Fed Keeps Rates Steady as Tame Inflation Continues

© Reuters.  © Reuters. - The Federal Reserve kept interest rates on hold Wednesday, signaling that the current path of monetary policy was "appropriate" to support economic growth and would likely remain in place through next year.

The Federal Open Market Committee left its benchmark rate unchanged in the range of 1.5% to 1.75%.

"Committee judges that the current stance of monetary policy is appropriate to support sustained expansion of economic activity, strong labor market conditions, and inflation near the Committee's symmetric 2 percent objective," the FOMC said in its statement.

In July, the Fed cut interest rates for the first time since the Financial Crisis, more than a decade ago.
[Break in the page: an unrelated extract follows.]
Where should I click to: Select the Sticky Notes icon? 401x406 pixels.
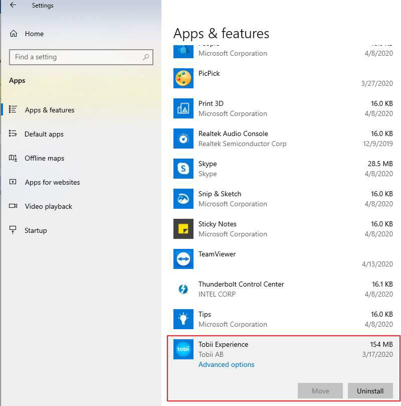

Two further rate cuts followed the July cut.

Following the third rate cut at its October meeting, the Fed cooled expectations for further easing, insisting that monetary policy would remain on pause unless there was a material change to its outlook, particularly on inflation.

Members of the rate-setting committee cut their 2020 median forecast for interest rates to 1.6% from a previous estimate of 1.9%, indicating rates will remain on hold next year. Four members of the rate-setting committee see rates moving higher next year.
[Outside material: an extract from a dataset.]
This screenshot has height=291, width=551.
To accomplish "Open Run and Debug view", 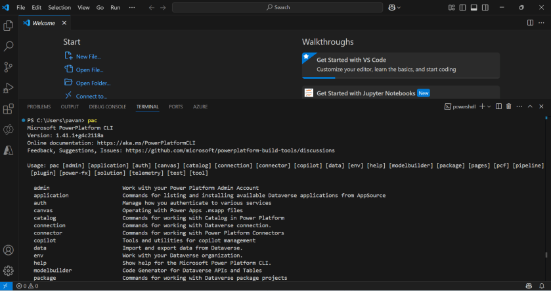I will tap(9, 88).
The interest-rate outlook for both 2021 and 2022 was lowered to 1.9% and 2.1% from 2.1% and 2.4% respectively.

The longer-run interest rate was unchanged from the September forecast at 2.5%.

The central bank maintained its outlook on U.S. economic growth, forecasting growth of 2.2% in 2019 and 2.0% in 2020. Growth for 2021 and 2021 was also left unchanged at 1.9% and 1.8% respectively, the Fed's Summary of Economic Projections showed.

The Federal Reserve operates under a dual mandate to achieve maximum employment and ensure the pace of inflation remains contained.

Its latest forecasts continued to point to a tight labor market, with the pace of inflation expected to improve next year, close to the Fed's 2% target.

The Fed trimmed its 2019 forecast for the unemployment rate to 3.6% from 3.5% while inflation is expected to remain at 1.5% but rise close to the Fed's current 2% target next year. The Fed sees inflation reaching 2% in 2021 and 2022.

The most recent reading of the core PCE index, the Fed's preferred measure of inflation, came in at 1.6%. The unemployment rate is at 3.5%, the lowest level in 50 years.

Fed chairman Jerome Powell singled out inflation as the key driver of future monetary policy. “In order to move rates up, I would want to see inflation that’s persistent and that’s significant," Powell said.